Erdoğan bu tehlikeyi gördüğü için şimdiden uyarılarda bulunmaya başladı. Bu uyarıların ne anlama geldiğini hepimiz az çok tahmin ediyoruz.
Önümüzdeki yerel seçimlerde AK Partili belediye başkanlarının neredeyse yüzde 90'ı değişecek, burası net!
Görünen o ki daha önce gerçekleşen görevden almalar bazı belediye başkanlarına ders olmadı. Çünkü bazı belediye başkanları, yaşanan 15-16 puanlık kaybı hala derinden hissetmiş görünmüyor.
Daha açık söylemek gerekirse...
Hasbelkader belediye başkanlığına gelenler arasında hala açlığını doyurmaya çalışanlar var. Sözde AK Parti seçmeniyle beraber yürüyorlar ama beraber yürüdükleri bu süreyi çekilmez hale getirmek için ellerinden gelen herşeyi yapıyorlar.
Önümüzdeki günlerde detaylarına tek tek gireceğim.
Şimdilik sadece bir belediye üzerinden örnek vereyim.
Bir belediye düşünün ki sadece 6 aylık özel kalem, yani temsil ve ağırlama gideri olarak 12 trilyon harcıyor.
Bir belediye düşünün ki sadece afet ve yıkım hallerinde yapılması gereken 21B ihalesi üzerinden 200 trilyonluk ihale düzenliyor. Kamu İhale Kurumu devreye girerek emsallerinin iki katına verilen bu ihaleyi iptal ediyor. İhalenin vereni ve alanı teknik takibe takılıyor ve başkanın yakın çevresi gözaltına alınıyor.
Buna benzer onlarca belediyede binlerce sıkıntı var.

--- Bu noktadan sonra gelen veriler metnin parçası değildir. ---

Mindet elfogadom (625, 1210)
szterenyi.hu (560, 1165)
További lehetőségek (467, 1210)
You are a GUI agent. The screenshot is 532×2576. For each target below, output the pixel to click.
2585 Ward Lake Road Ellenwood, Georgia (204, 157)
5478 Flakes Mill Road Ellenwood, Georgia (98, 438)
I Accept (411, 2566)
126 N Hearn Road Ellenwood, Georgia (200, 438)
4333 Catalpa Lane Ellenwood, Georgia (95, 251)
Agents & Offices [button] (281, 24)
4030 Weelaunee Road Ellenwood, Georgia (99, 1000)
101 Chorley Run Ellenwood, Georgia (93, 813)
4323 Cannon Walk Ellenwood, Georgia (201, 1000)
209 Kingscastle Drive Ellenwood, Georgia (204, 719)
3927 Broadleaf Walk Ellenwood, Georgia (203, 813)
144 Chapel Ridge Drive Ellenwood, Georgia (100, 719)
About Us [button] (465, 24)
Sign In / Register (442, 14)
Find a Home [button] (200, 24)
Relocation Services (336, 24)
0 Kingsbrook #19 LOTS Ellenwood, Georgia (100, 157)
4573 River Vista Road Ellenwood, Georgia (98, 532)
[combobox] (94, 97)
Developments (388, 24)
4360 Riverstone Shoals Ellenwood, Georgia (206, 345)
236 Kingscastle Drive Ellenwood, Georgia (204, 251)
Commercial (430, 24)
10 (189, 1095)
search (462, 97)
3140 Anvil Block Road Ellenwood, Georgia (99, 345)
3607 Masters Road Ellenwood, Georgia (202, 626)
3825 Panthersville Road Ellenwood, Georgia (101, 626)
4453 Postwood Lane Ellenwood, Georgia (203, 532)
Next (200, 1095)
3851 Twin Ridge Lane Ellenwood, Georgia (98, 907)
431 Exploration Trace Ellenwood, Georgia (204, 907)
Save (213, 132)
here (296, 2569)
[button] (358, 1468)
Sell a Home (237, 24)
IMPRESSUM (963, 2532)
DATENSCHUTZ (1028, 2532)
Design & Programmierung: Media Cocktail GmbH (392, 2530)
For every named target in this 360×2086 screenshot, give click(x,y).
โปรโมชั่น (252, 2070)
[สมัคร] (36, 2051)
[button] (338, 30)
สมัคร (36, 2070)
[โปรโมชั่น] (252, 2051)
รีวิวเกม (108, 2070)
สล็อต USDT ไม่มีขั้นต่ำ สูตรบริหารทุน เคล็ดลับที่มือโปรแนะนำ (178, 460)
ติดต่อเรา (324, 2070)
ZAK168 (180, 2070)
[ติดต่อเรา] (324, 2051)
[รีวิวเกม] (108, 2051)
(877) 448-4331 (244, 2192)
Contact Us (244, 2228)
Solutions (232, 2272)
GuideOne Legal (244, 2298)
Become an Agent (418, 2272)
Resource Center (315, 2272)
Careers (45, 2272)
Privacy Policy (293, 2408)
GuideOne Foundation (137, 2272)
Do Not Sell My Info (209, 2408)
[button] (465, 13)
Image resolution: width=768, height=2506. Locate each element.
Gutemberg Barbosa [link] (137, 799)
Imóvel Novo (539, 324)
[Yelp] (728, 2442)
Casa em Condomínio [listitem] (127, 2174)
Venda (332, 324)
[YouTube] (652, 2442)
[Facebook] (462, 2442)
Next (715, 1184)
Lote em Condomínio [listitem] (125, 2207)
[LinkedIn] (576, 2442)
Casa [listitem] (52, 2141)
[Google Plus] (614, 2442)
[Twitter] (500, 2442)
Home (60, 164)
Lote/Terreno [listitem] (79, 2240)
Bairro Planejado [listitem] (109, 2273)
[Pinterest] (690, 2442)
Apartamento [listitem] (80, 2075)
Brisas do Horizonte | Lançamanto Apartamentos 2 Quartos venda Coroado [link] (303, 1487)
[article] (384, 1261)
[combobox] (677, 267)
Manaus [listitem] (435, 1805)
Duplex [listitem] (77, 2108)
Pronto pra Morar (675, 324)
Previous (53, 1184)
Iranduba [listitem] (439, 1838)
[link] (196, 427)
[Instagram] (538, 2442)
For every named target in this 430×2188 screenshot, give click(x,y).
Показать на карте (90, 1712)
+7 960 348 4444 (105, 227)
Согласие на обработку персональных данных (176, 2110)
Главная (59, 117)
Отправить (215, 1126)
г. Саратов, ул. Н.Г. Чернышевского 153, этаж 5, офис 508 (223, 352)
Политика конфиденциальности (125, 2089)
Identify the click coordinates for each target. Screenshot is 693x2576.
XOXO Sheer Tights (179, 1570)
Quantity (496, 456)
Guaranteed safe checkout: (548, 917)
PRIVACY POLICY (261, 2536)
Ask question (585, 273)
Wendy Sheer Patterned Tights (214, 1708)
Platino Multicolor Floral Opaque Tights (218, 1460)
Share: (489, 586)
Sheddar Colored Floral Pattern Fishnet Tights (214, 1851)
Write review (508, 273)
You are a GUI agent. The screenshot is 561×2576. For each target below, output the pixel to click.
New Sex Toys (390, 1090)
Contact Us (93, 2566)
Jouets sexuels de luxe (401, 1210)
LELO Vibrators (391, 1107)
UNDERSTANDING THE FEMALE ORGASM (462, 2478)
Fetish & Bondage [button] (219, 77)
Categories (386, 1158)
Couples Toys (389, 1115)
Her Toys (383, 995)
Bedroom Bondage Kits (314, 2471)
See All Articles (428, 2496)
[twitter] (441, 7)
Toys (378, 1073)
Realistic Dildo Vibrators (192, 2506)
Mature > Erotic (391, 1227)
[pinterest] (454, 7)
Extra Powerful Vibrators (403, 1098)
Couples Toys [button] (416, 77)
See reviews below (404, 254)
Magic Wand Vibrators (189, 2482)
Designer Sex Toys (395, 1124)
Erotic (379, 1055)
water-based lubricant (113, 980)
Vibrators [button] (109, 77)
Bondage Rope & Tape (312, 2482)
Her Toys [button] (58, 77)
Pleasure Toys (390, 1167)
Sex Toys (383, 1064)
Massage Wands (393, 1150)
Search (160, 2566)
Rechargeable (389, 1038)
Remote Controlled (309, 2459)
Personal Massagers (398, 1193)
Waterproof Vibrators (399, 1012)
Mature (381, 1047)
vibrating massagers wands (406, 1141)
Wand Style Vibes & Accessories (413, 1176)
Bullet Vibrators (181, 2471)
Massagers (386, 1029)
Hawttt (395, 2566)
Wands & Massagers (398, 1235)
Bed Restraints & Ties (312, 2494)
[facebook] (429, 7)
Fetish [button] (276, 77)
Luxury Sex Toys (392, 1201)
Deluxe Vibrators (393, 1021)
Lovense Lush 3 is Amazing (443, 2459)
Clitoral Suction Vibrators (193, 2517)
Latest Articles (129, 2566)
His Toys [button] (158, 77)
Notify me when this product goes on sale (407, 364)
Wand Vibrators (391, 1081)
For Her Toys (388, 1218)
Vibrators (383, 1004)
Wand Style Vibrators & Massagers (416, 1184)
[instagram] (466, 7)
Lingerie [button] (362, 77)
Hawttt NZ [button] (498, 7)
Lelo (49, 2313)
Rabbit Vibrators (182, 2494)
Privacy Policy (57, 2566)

Aniden zenginleşenler, kendisinin dışında oğlunun altına bile trilyonluk araba çekenler, eşine dudak uçuklatan maaş bağlayanlar falan filan...
Kamuoyunun haberi yok ama bunlardan pek çoğu adalet huzurunda hesap veriyor. Bu belediye başkanları yakın zamanda görevden alınır ve hapse atılırsa kimse şaşırmasın.
Sıkıntı bunlarla sınırlı değil…
Vatandaşa tepeden bakan, kibir abidesi haline gelen, hizmet üretmekten aciz pek çok belediye de var. Yapılan bu hataların dışa etkileri çok farklı oluyor ve AK Parti maalesef zayıflıyor.
Tıpkı 24 Haziran seçimlerinde olduğu gibi…
Bu belediye başkanları ya kendilerini düzeltecek ya da yerel seçimlerden sonra bir daha partinin kapısından geçemeyecek.
Dedim ya!..
Önümüzdeki günlerde işimiz gücümüz belediyeleri yazmak olacak. Nerede sıkıntı var ise üstüne gideceğiz.